Pero el trabajador, además, vive en barrios obreros, los cuales son también azotados por la desigualdad y la marginación y donde las familias obreras viven rodeadas de marginación, pobreza, incultura, drogadicción, delincuencia,..., todo ello como consecuencia de la esencia del capitalismo –clasismo, explotación y desigualdad– y debemos estimular y organizar el movimiento vecinal a la par que estimular el movimiento estudiantil y hacer que todos ellos converjan en el Frente Único del Pueblo, un frente anticapitalista, como forma acabada de la Unidad de la Clase. Una vez la clase obrera se vertebre y se una los Partidos revolucionarios serán fortalecidos por los elementos más conscientes y avanzados de la clase obrera organizándose la verdadera vanguardia proletaria y será nuestra clase la que nos señale cómo deberá ser y hacerse la unidad de la vanguardia, o lo que es lo mismo, la unidad de los comunistas.

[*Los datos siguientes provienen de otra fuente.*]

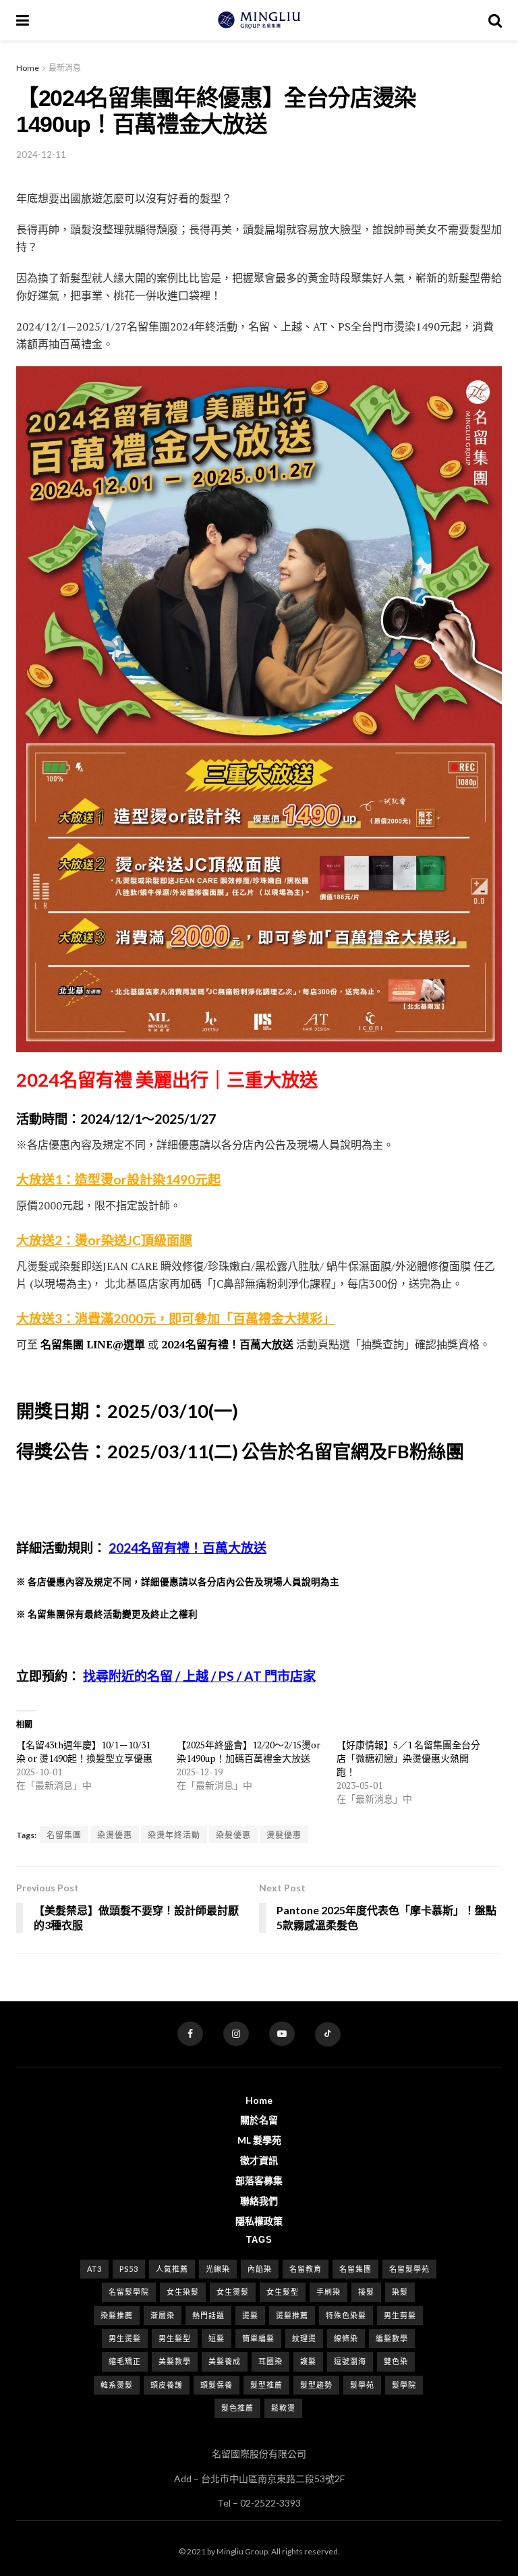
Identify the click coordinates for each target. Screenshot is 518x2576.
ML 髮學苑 (259, 2140)
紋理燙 (304, 2338)
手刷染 (328, 2291)
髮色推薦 (237, 2407)
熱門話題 (208, 2315)
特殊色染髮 (346, 2315)
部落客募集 (259, 2180)
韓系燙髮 (116, 2384)
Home (27, 68)
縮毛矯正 (125, 2361)
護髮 (308, 2361)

El Partido Comunista Obrero Español no escatimará esfuerzo alguno en contribuir a forjar ese Frente Único del Pueblo, es decir, a forjar la unidad de la clase como también será generoso e inflexible en la lucha contra la burguesía a todos los niveles –ideológico, político y económico– y librará una batalla sin cuartel contra el oportunismo – cuyo fundamento teórico es el revisionismo y su practica el legalismo y el reformismo.